_Work required:_
Copy the lines from the one containing "is (723, 509)." through the one containing "What do you see at coordinates (118, 108)" word for word, with both of those lines included.

_Data extracts:_

■ ■ ■

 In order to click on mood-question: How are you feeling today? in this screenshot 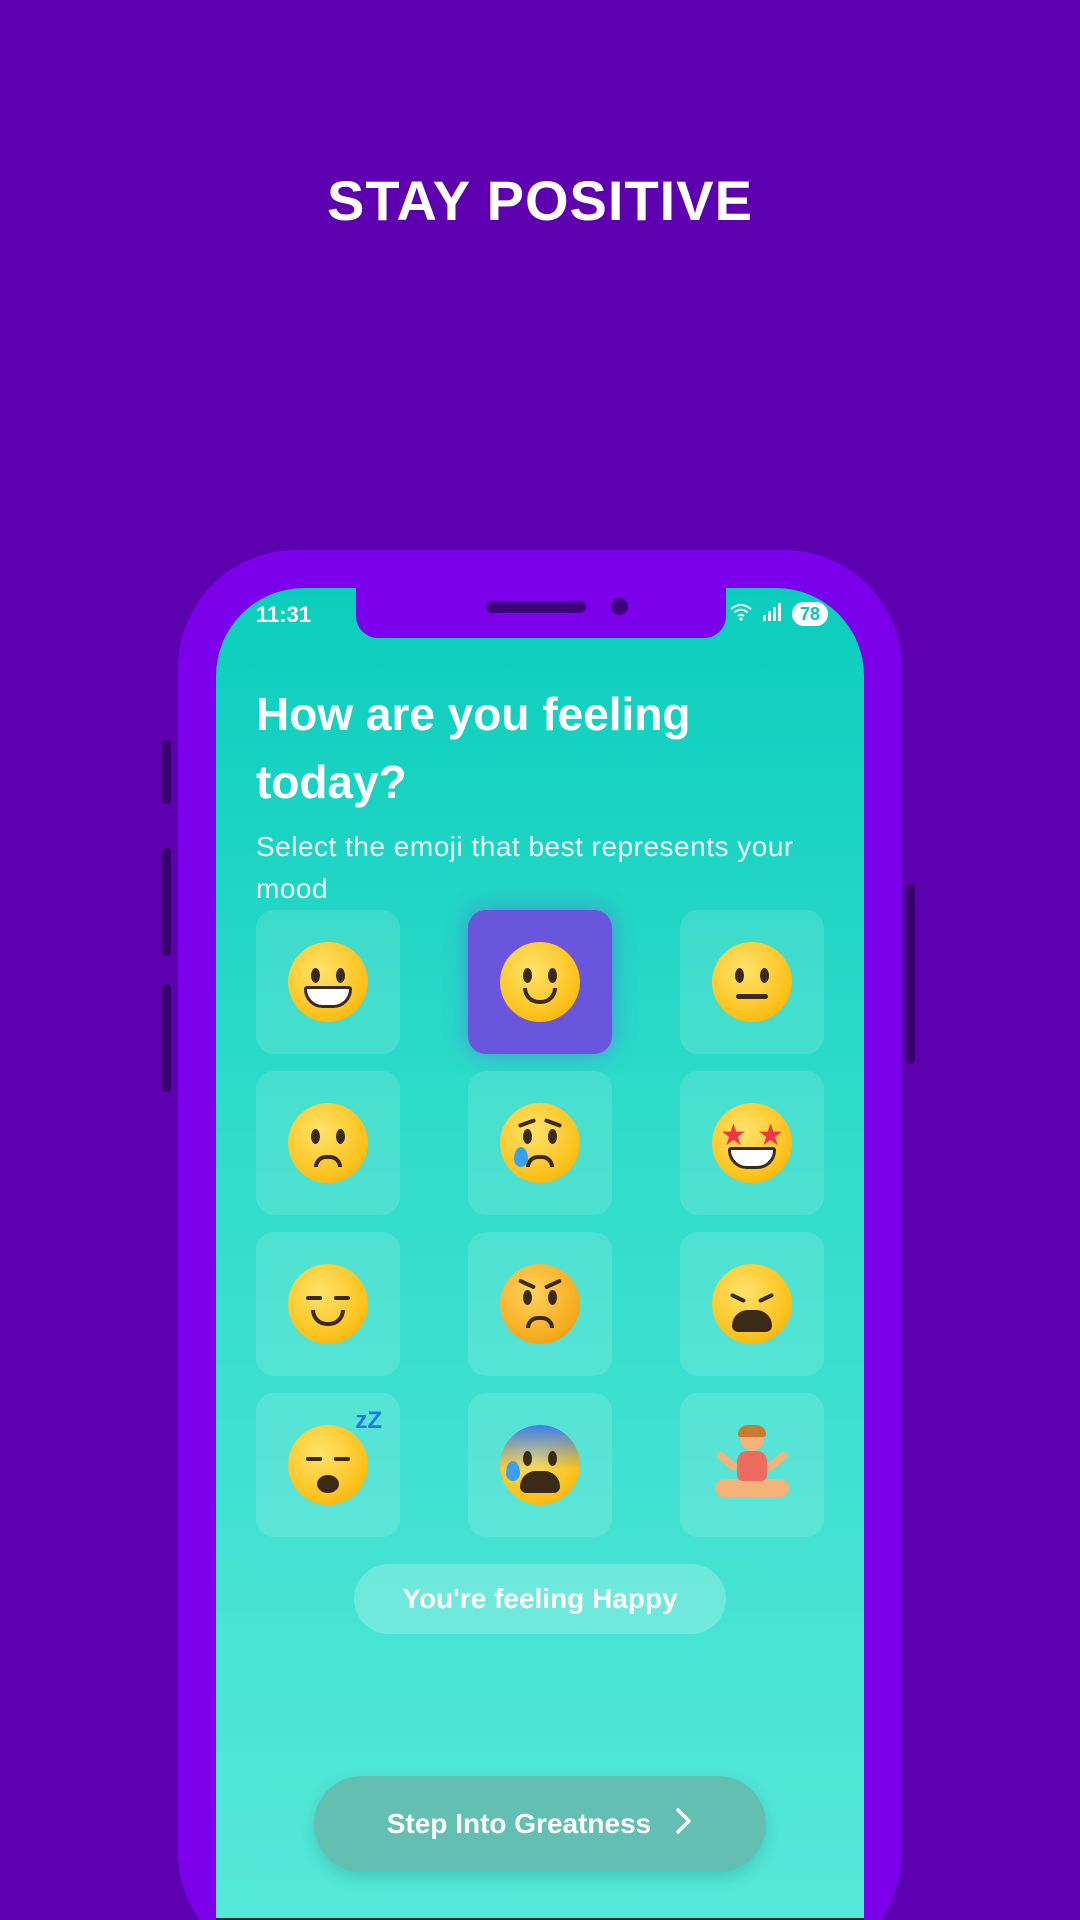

■ ■ ■

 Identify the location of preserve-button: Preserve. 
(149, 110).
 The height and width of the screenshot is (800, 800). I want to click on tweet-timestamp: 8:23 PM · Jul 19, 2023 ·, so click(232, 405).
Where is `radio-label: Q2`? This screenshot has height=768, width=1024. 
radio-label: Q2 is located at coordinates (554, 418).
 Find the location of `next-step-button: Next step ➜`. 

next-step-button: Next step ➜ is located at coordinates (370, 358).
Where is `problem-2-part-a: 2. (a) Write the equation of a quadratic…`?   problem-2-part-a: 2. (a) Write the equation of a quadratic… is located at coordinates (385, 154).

■ ■ ■

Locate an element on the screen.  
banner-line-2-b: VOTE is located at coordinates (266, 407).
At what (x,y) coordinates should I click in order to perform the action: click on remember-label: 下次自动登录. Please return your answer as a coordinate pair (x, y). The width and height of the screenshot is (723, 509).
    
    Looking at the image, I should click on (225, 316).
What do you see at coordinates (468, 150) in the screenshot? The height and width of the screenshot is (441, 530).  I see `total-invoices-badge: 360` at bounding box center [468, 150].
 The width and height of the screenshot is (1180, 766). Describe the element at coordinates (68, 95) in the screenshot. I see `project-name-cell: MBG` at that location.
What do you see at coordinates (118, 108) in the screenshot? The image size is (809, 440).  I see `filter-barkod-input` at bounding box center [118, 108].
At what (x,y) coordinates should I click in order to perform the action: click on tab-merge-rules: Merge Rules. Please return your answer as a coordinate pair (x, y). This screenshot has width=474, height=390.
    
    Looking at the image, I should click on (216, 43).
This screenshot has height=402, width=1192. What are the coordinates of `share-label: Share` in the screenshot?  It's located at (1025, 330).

■ ■ ■

_Answer to this task:_
At what (x,y) coordinates should I click in order to perform the action: click on remember-label: 下次自动登录. Please return your answer as a coordinate pair (x, y). The width and height of the screenshot is (723, 509).
    
    Looking at the image, I should click on (225, 316).
What do you see at coordinates (468, 150) in the screenshot? The height and width of the screenshot is (441, 530).  I see `total-invoices-badge: 360` at bounding box center [468, 150].
 The width and height of the screenshot is (1180, 766). Describe the element at coordinates (68, 95) in the screenshot. I see `project-name-cell: MBG` at that location.
What do you see at coordinates (118, 108) in the screenshot? The image size is (809, 440).  I see `filter-barkod-input` at bounding box center [118, 108].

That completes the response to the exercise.